> _EXTRACTED MATERIAL_:
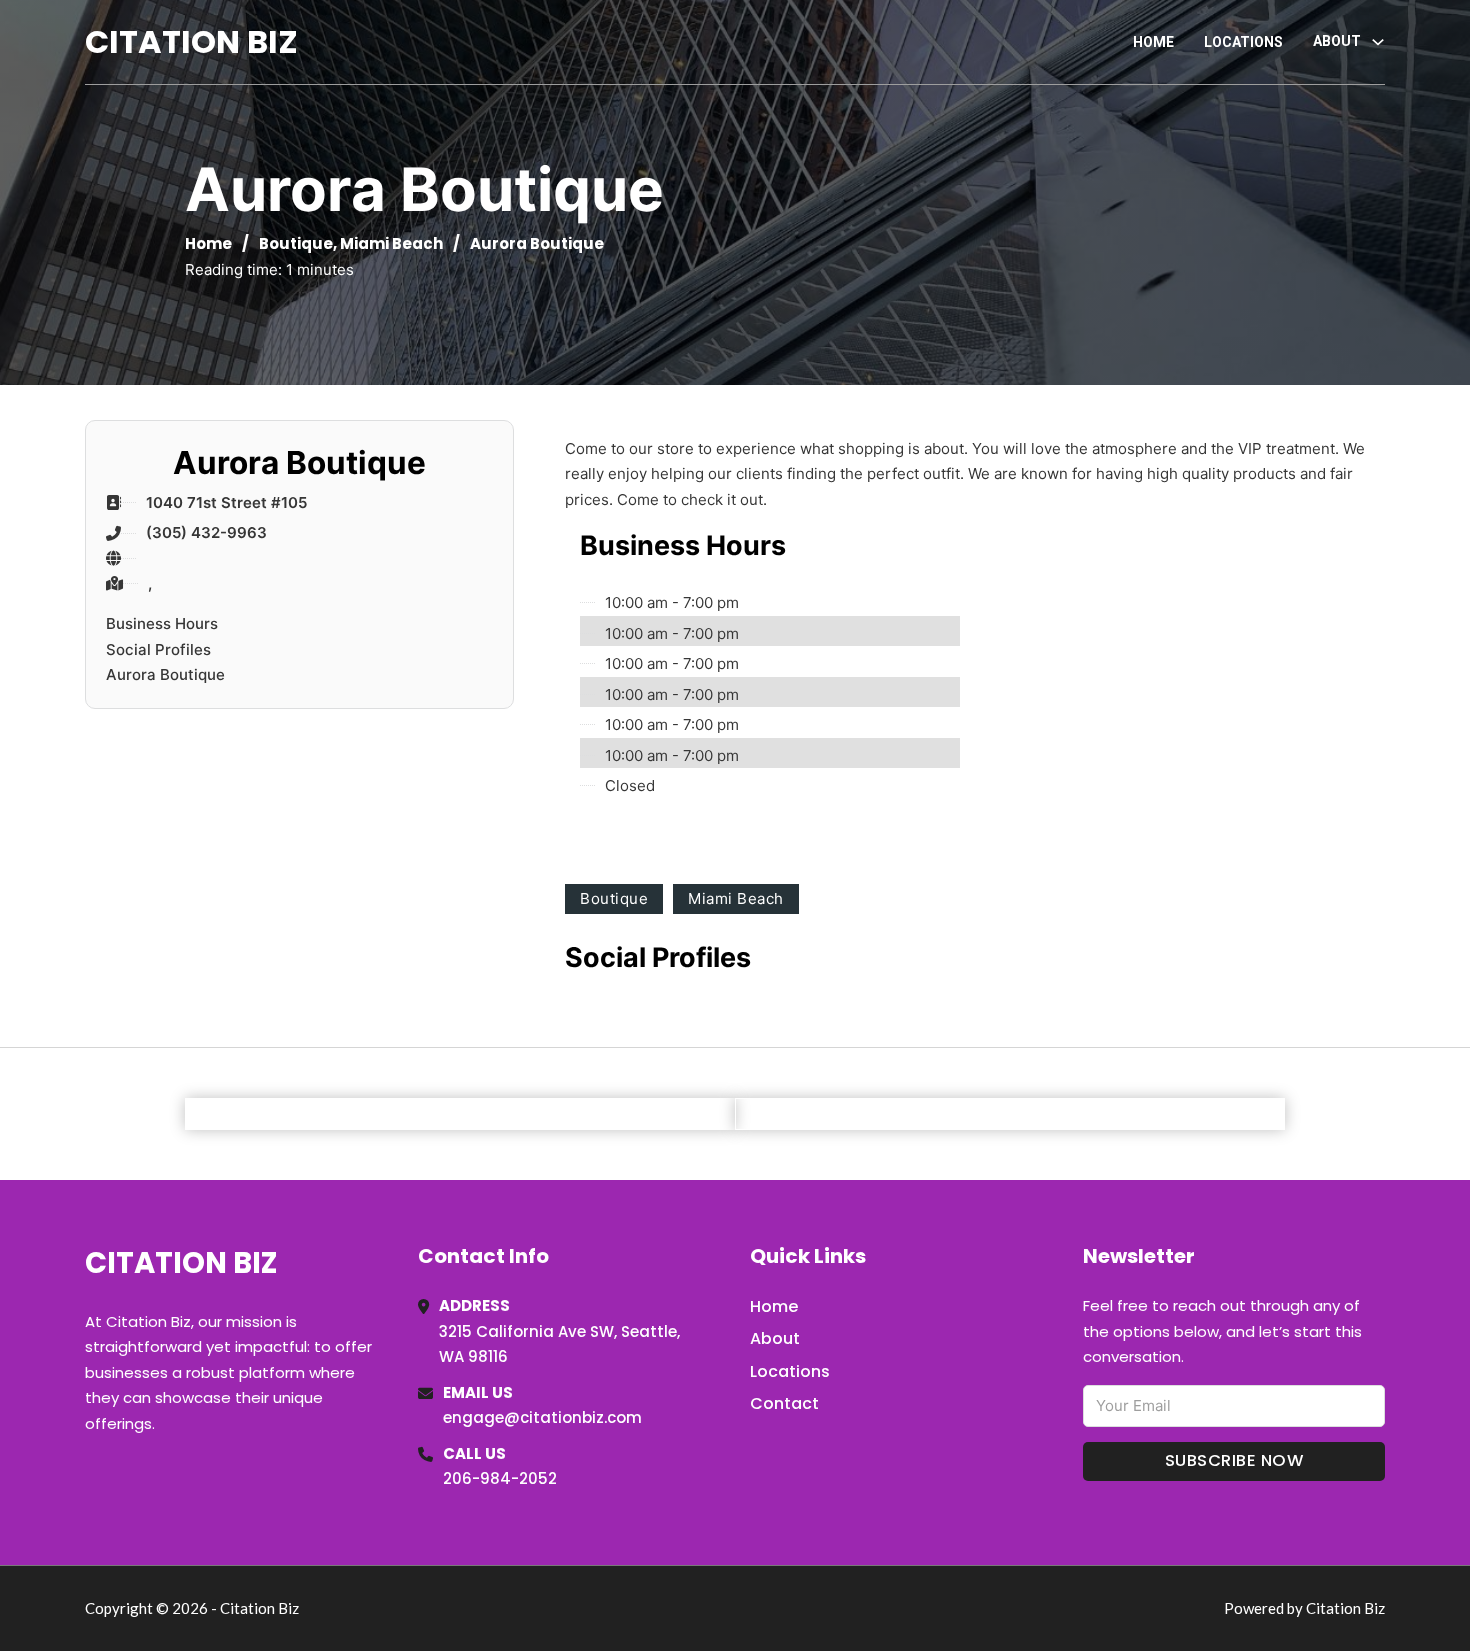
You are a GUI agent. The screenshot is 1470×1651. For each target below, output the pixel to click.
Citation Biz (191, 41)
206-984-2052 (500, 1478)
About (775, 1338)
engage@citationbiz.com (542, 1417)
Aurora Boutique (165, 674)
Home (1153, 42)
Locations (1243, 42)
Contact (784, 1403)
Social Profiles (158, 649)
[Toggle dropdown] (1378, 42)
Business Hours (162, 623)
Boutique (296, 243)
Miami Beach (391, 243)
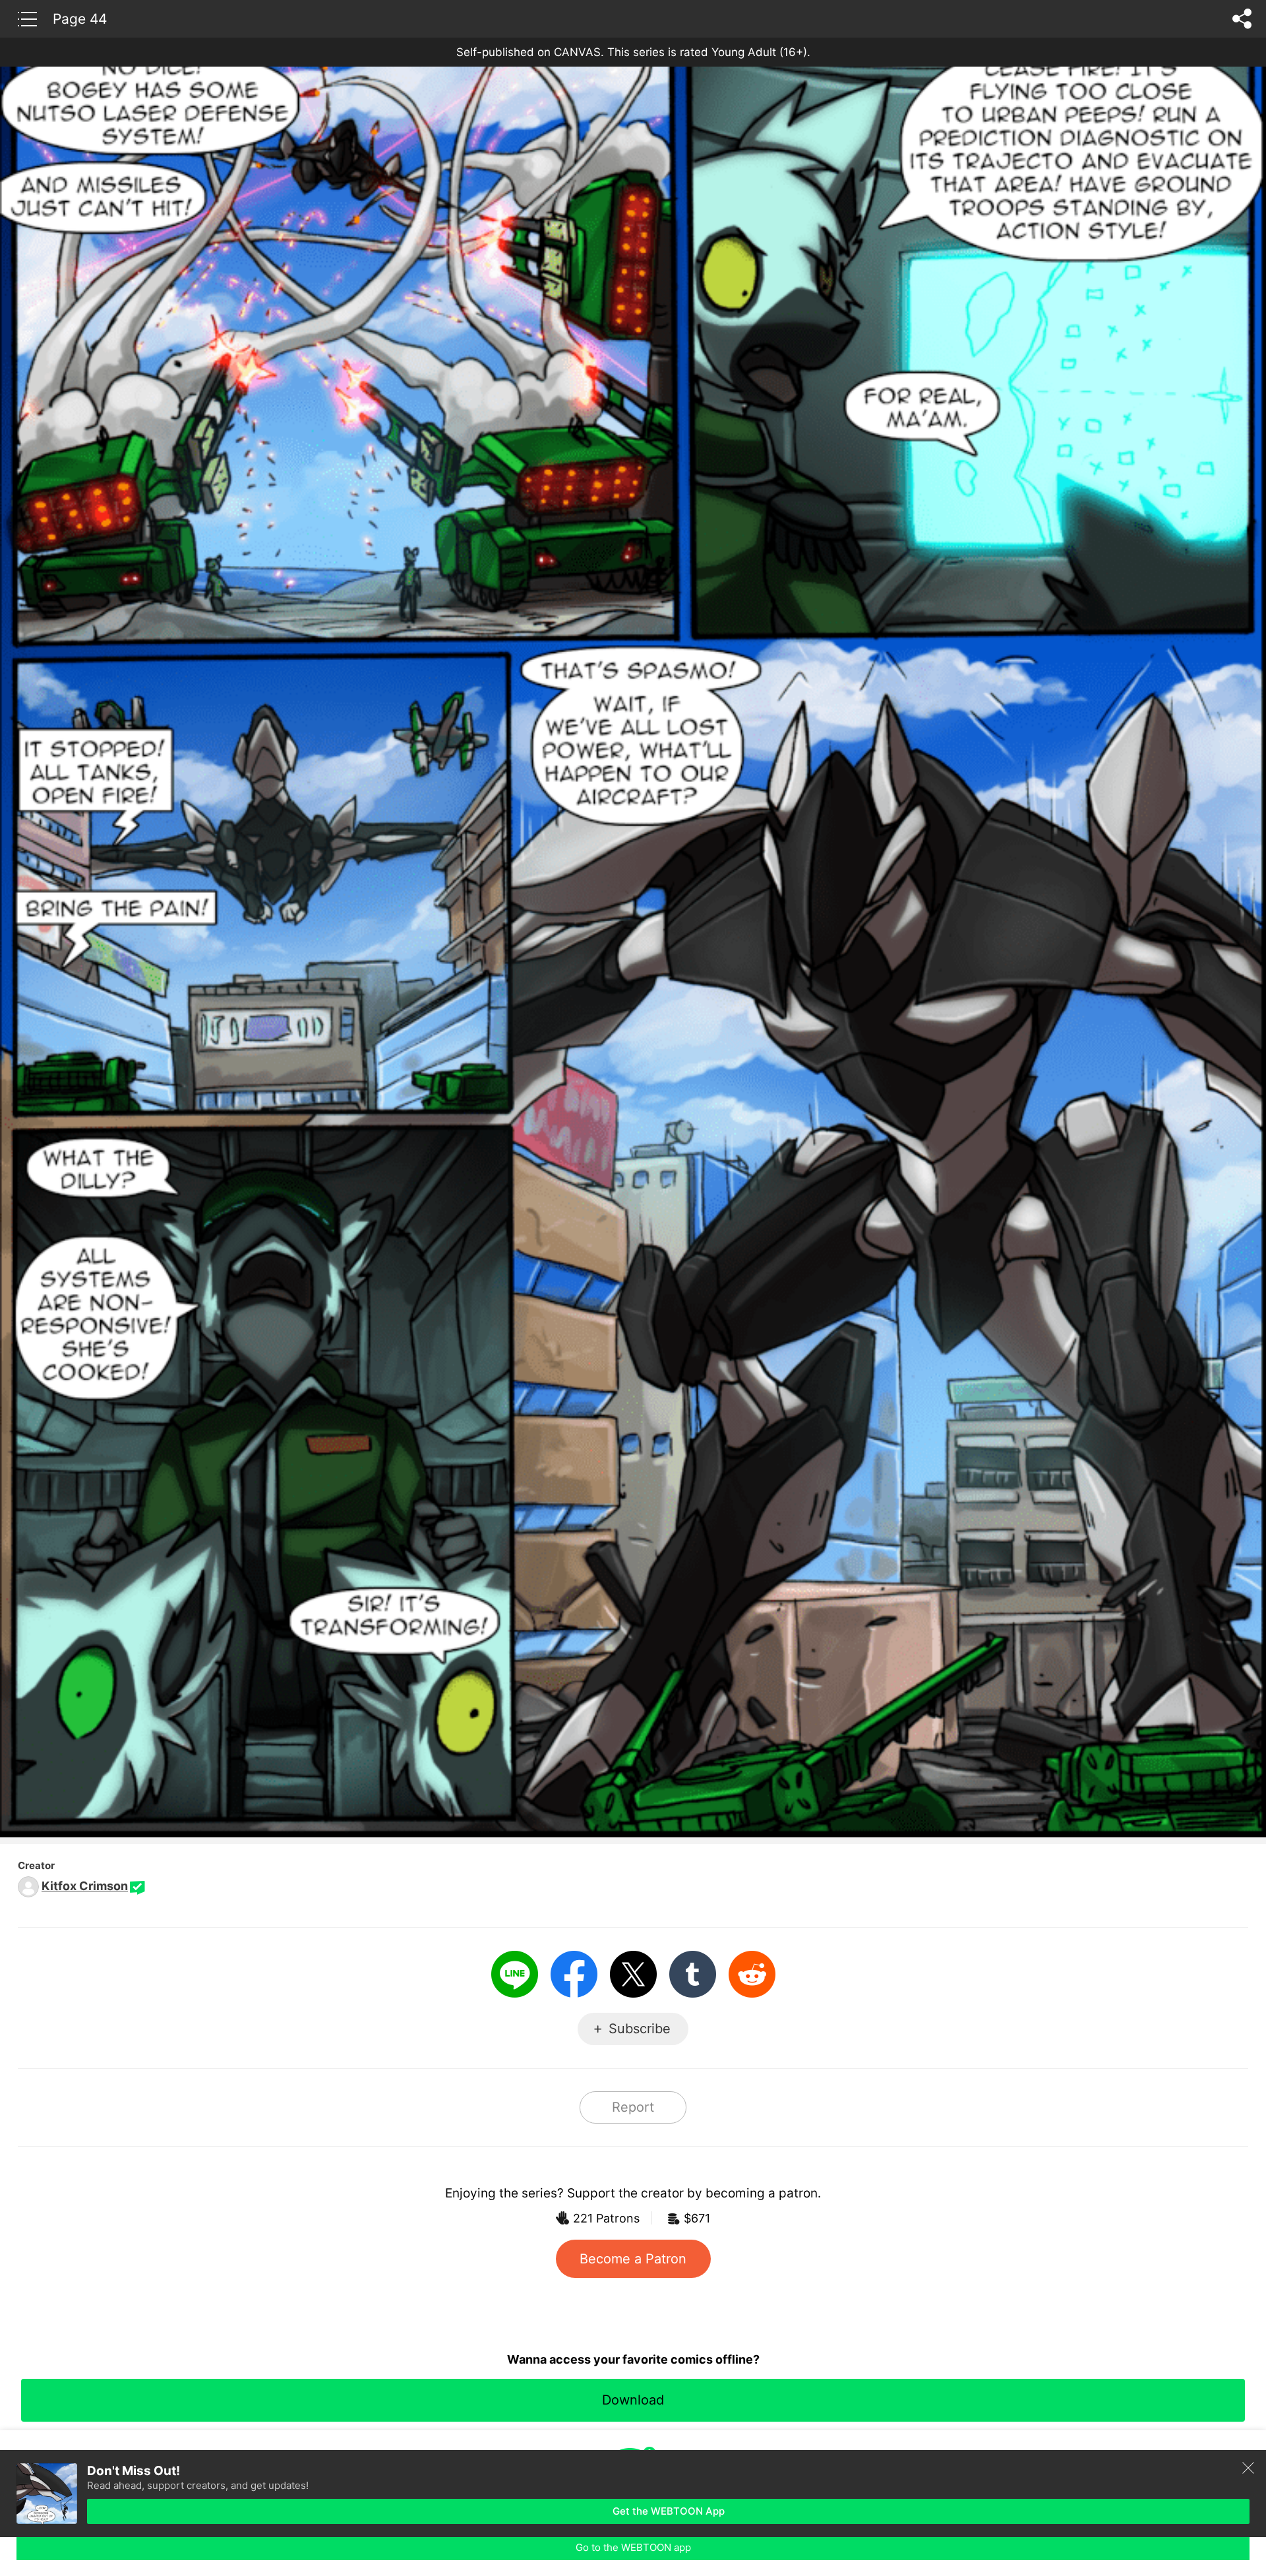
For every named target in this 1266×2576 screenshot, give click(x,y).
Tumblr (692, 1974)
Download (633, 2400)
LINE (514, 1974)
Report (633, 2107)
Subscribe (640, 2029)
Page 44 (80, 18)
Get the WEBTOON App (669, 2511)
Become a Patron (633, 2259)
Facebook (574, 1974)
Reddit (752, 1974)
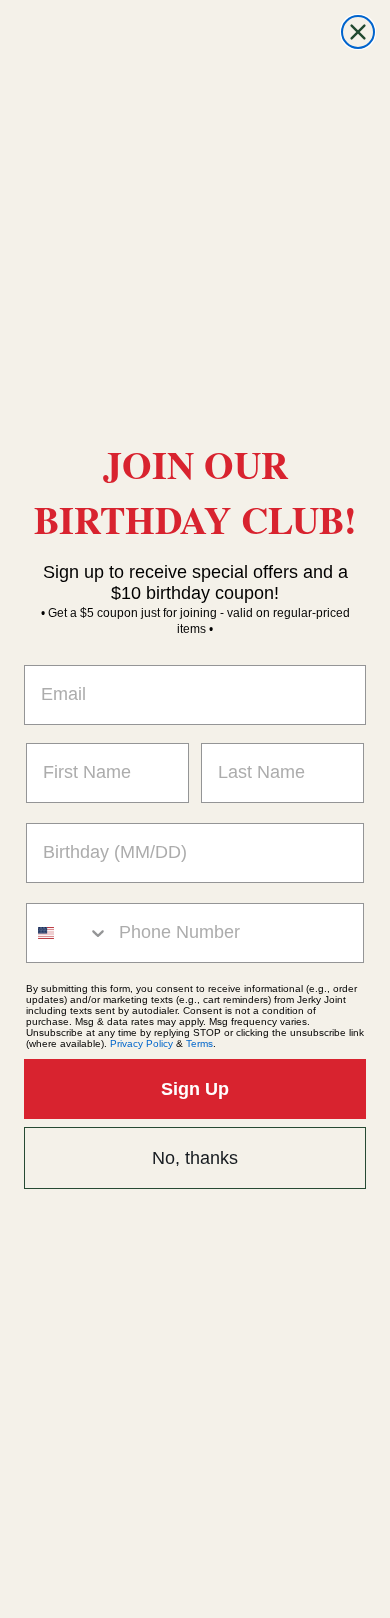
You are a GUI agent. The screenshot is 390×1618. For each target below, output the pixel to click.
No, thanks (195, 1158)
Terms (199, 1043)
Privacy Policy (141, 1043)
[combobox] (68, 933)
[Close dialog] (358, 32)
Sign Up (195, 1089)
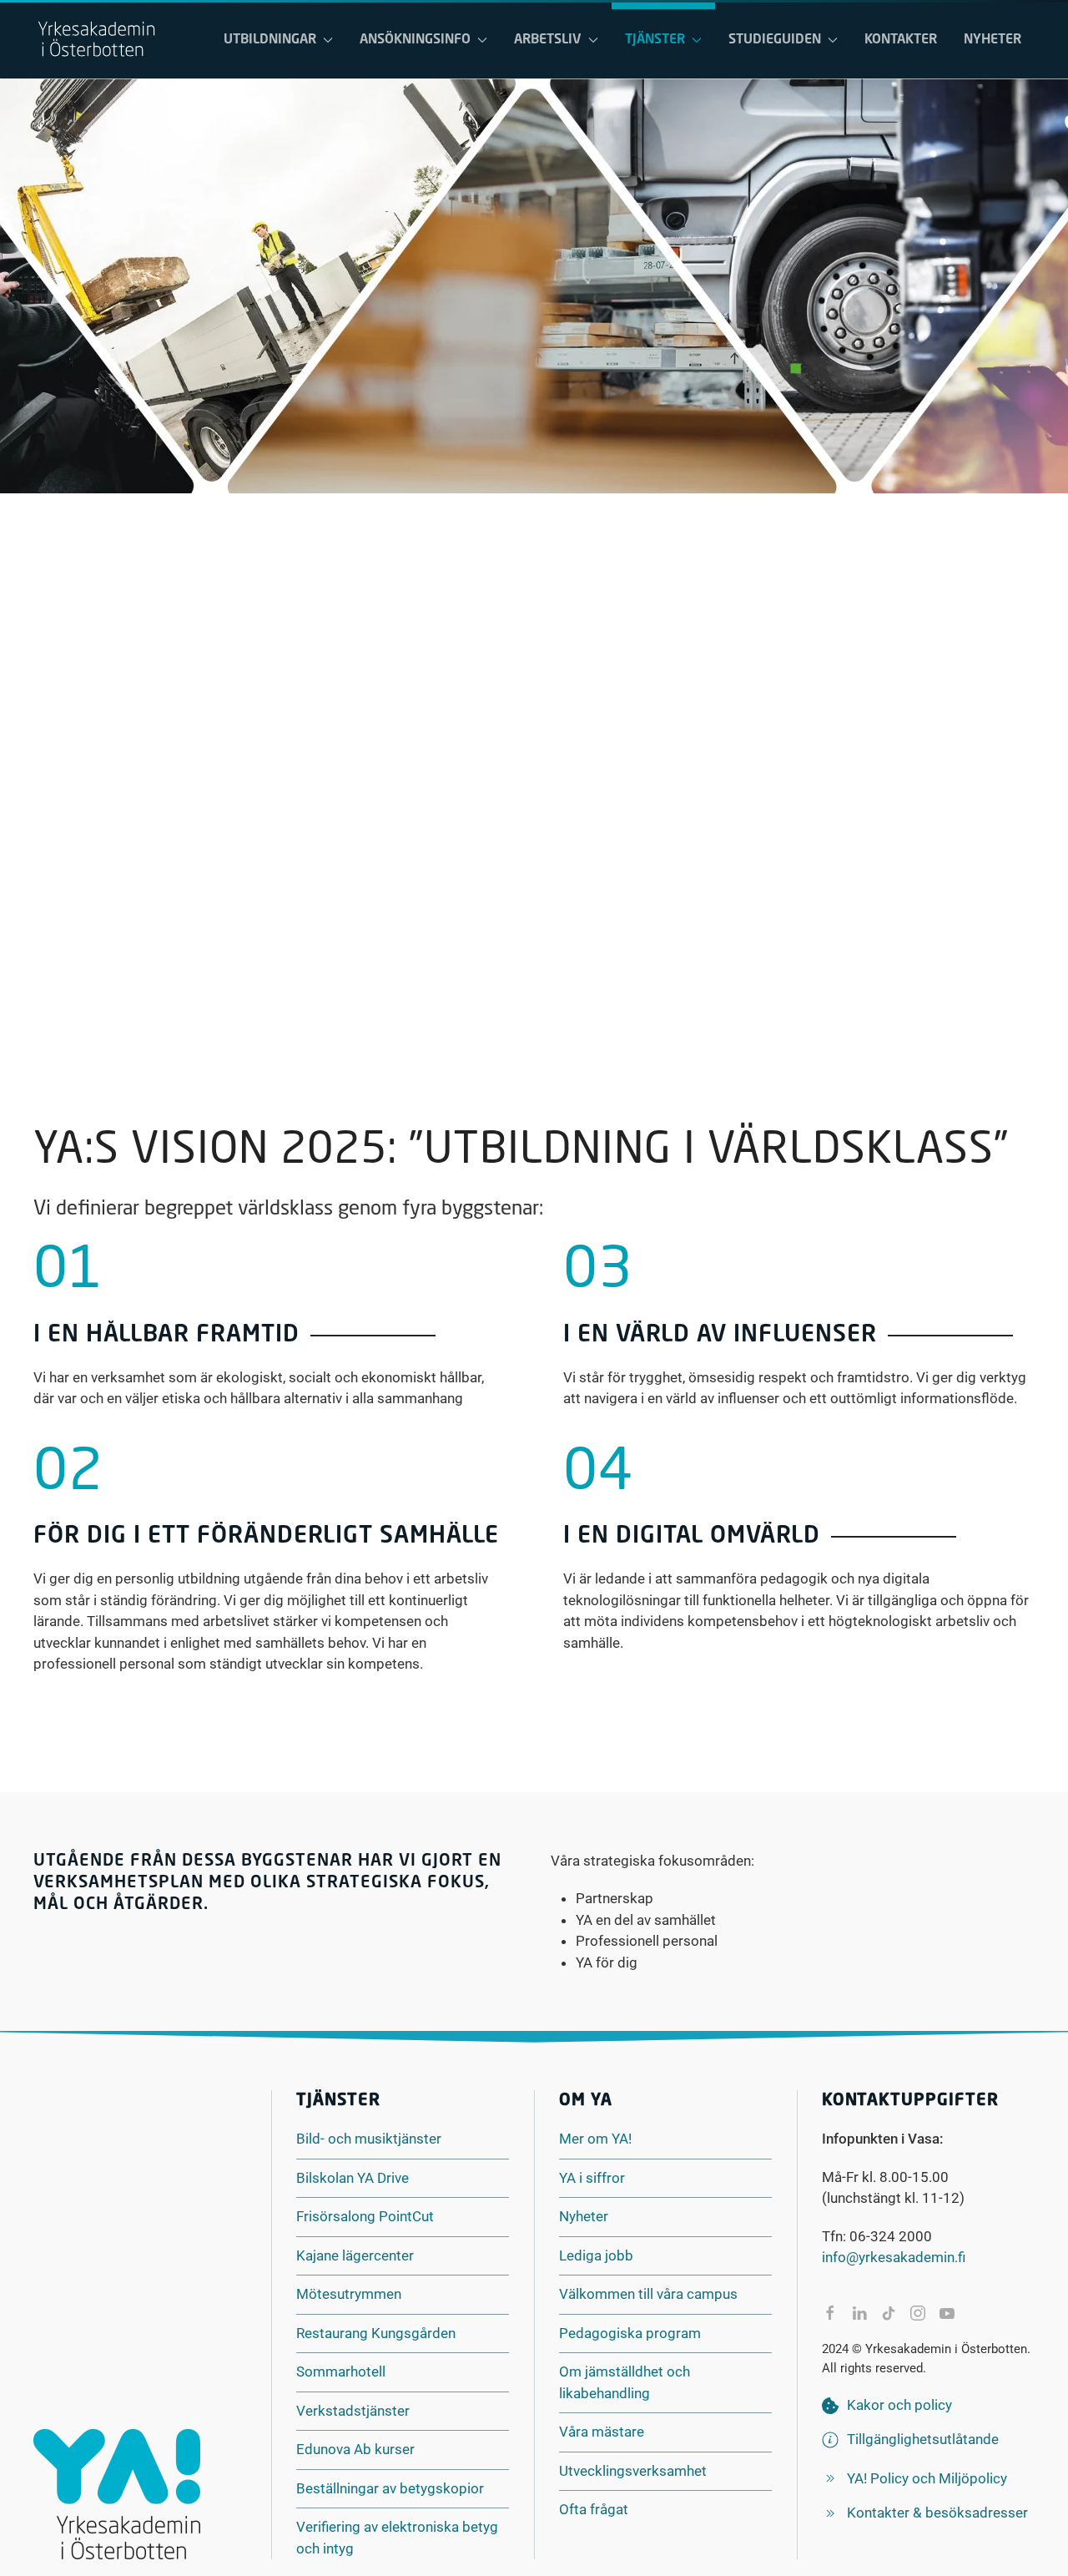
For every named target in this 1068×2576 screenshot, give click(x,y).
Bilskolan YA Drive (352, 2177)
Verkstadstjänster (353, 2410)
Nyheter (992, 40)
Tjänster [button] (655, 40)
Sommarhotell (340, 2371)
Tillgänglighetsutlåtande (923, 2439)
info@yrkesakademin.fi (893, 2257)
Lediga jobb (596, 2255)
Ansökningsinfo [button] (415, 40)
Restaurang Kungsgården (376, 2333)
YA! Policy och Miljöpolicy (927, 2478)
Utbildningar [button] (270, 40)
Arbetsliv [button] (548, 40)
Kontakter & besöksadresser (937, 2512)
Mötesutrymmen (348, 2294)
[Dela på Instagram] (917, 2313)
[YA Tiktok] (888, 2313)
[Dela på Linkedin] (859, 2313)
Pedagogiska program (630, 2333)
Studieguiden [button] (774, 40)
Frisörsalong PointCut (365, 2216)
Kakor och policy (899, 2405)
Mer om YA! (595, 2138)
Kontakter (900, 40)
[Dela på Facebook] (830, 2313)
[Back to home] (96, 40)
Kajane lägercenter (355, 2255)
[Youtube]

> _TASK ITEM_: Reproduce each line of the records exactly, and omit every picture.

> _RESULT OF THE TASK_:
You are a GUI agent. The screenshot is 1470×1651. For each target below, output the pixel to click.
Citation Biz (191, 41)
206-984-2052 (500, 1478)
About (775, 1338)
engage@citationbiz.com (542, 1417)
Aurora Boutique (165, 674)
Home (1153, 42)
Locations (1243, 42)
Contact (784, 1403)
Social Profiles (158, 649)
[Toggle dropdown] (1378, 42)
Business Hours (162, 623)
Boutique (296, 243)
Miami Beach (391, 243)
For every named target in this 1266×2576 screenshot, give click(x,y).
Tumblr (692, 1974)
Download (633, 2400)
LINE (514, 1974)
Report (633, 2107)
Subscribe (640, 2029)
Page 44 (80, 18)
Get the WEBTOON App (669, 2511)
Become a Patron (633, 2259)
Facebook (574, 1974)
Reddit (752, 1974)
You are a GUI agent. The screenshot is 390×1618. For each target below, output the pixel to click.
No, thanks (195, 1158)
Terms (199, 1043)
Privacy Policy (141, 1043)
[combobox] (68, 933)
[Close dialog] (358, 32)
Sign Up (195, 1089)
For every named target in this 1068×2576 screenshot, give click(x,y).
Bilskolan YA Drive (352, 2177)
Verkstadstjänster (353, 2410)
Nyheter (992, 40)
Tjänster [button] (655, 40)
Sommarhotell (340, 2371)
Tillgänglighetsutlåtande (923, 2439)
info@yrkesakademin.fi (893, 2257)
Lediga jobb (596, 2255)
Ansökningsinfo [button] (415, 40)
Restaurang Kungsgården (376, 2333)
YA! Policy och Miljöpolicy (927, 2478)
Utbildningar [button] (270, 40)
Arbetsliv [button] (548, 40)
Kontakter & besöksadresser (937, 2512)
Mötesutrymmen (348, 2294)
[Dela på Instagram] (917, 2313)
[YA Tiktok] (888, 2313)
[Dela på Linkedin] (859, 2313)
Pedagogiska program (630, 2333)
Studieguiden [button] (774, 40)
Frisörsalong PointCut (365, 2216)
Kakor och policy (899, 2405)
Mer om YA! (595, 2138)
Kontakter (900, 40)
[Dela på Facebook] (830, 2313)
[Back to home] (96, 40)
Kajane lägercenter (355, 2255)
[Youtube]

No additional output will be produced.